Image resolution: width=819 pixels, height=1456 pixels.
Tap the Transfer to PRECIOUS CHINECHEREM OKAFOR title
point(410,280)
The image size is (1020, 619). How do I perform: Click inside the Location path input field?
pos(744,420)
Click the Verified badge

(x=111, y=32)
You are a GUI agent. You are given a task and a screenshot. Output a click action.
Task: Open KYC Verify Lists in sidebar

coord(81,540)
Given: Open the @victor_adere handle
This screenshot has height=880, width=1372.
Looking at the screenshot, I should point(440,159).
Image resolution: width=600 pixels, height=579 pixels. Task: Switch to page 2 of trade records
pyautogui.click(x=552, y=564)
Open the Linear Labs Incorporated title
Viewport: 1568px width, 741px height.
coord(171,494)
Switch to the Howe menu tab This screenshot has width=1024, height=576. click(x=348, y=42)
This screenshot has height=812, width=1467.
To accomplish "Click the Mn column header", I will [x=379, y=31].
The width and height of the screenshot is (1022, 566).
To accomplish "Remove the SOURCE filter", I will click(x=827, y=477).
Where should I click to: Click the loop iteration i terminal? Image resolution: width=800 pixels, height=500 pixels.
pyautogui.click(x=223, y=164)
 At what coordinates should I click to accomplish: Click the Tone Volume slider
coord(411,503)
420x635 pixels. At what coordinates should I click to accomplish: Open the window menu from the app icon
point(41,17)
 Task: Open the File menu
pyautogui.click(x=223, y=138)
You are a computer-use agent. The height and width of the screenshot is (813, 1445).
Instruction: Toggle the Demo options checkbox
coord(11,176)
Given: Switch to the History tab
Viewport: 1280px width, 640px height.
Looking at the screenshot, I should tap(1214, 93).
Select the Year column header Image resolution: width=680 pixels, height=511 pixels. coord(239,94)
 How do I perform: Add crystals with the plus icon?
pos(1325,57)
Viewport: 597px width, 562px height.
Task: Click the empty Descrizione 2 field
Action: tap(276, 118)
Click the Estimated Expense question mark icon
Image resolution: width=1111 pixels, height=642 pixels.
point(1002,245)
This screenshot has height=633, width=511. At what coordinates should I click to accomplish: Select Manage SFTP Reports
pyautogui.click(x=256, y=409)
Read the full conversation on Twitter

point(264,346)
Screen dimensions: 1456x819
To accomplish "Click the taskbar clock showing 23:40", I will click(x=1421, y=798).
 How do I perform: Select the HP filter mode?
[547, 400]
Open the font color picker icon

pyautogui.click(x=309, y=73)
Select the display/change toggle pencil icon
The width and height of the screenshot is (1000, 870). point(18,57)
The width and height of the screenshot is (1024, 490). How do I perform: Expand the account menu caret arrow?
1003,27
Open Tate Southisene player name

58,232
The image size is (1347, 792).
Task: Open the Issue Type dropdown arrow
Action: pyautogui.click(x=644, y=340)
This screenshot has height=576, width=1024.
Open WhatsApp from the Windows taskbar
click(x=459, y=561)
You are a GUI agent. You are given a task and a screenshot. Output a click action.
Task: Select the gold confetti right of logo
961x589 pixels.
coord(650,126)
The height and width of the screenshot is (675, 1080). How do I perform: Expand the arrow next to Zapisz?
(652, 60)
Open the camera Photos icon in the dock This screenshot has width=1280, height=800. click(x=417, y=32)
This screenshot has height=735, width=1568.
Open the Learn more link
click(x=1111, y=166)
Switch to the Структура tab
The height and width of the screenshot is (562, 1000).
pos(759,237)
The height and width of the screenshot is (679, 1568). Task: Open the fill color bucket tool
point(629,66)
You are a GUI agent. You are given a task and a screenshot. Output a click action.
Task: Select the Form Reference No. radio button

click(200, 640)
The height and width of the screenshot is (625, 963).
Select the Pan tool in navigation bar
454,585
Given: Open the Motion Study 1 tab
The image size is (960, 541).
- - -
Transcribe the material above in full.

#### SOLVED EXERCISE
Image resolution: width=819 pixels, height=1456 pixels.
Tap the Transfer to PRECIOUS CHINECHEREM OKAFOR title
point(410,280)
The image size is (1020, 619). How do I perform: Click inside the Location path input field?
pos(744,420)
Click the Verified badge

(x=111, y=32)
You are a GUI agent. You are given a task and a screenshot. Output a click action.
Task: Open KYC Verify Lists in sidebar

coord(81,540)
Given: Open the @victor_adere handle
This screenshot has height=880, width=1372.
Looking at the screenshot, I should point(440,159).
Image resolution: width=600 pixels, height=579 pixels. Task: Switch to page 2 of trade records
pyautogui.click(x=552, y=564)
Open the Linear Labs Incorporated title
Viewport: 1568px width, 741px height.
coord(171,494)
Switch to the Howe menu tab This screenshot has width=1024, height=576. click(x=348, y=42)
This screenshot has height=812, width=1467.
To accomplish "Click the Mn column header", I will [x=379, y=31].
The width and height of the screenshot is (1022, 566).
To accomplish "Remove the SOURCE filter", I will click(x=827, y=477).
Where should I click to: Click the loop iteration i terminal? Image resolution: width=800 pixels, height=500 pixels.
pyautogui.click(x=223, y=164)
 At what coordinates should I click to accomplish: Click the Tone Volume slider
coord(411,503)
420x635 pixels. At what coordinates should I click to accomplish: Open the window menu from the app icon
point(41,17)
 Task: Open the File menu
pyautogui.click(x=223, y=138)
You are a computer-use agent. The height and width of the screenshot is (813, 1445).
Instruction: Toggle the Demo options checkbox
coord(11,176)
Given: Switch to the History tab
Viewport: 1280px width, 640px height.
Looking at the screenshot, I should tap(1214, 93).
Select the Year column header Image resolution: width=680 pixels, height=511 pixels. coord(239,94)
 How do I perform: Add crystals with the plus icon?
pos(1325,57)
Viewport: 597px width, 562px height.
Task: Click the empty Descrizione 2 field
Action: tap(276, 118)
Click the Estimated Expense question mark icon
Image resolution: width=1111 pixels, height=642 pixels.
point(1002,245)
This screenshot has height=633, width=511. At what coordinates should I click to accomplish: Select Manage SFTP Reports
pyautogui.click(x=256, y=409)
Read the full conversation on Twitter

point(264,346)
Screen dimensions: 1456x819
To accomplish "Click the taskbar clock showing 23:40", I will click(x=1421, y=798).
 How do I perform: Select the HP filter mode?
[547, 400]
Open the font color picker icon

pyautogui.click(x=309, y=73)
Select the display/change toggle pencil icon
The width and height of the screenshot is (1000, 870). point(18,57)
The width and height of the screenshot is (1024, 490). How do I perform: Expand the account menu caret arrow?
1003,27
Open Tate Southisene player name

58,232
The image size is (1347, 792).
Task: Open the Issue Type dropdown arrow
Action: pyautogui.click(x=644, y=340)
This screenshot has height=576, width=1024.
Open WhatsApp from the Windows taskbar
click(x=459, y=561)
You are a GUI agent. You are given a task and a screenshot. Output a click action.
Task: Select the gold confetti right of logo
961x589 pixels.
coord(650,126)
The height and width of the screenshot is (675, 1080). How do I perform: Expand the arrow next to Zapisz?
(652, 60)
Open the camera Photos icon in the dock This screenshot has width=1280, height=800. click(x=417, y=32)
This screenshot has height=735, width=1568.
Open the Learn more link
click(x=1111, y=166)
Switch to the Структура tab
The height and width of the screenshot is (562, 1000).
pos(759,237)
The height and width of the screenshot is (679, 1568). Task: Open the fill color bucket tool
point(629,66)
You are a GUI agent. You are given a task and a screenshot. Output a click action.
Task: Select the Form Reference No. radio button

click(200, 640)
The height and width of the screenshot is (625, 963).
Select the Pan tool in navigation bar
454,585
Given: Open the Motion Study 1 tab
The image size is (960, 541).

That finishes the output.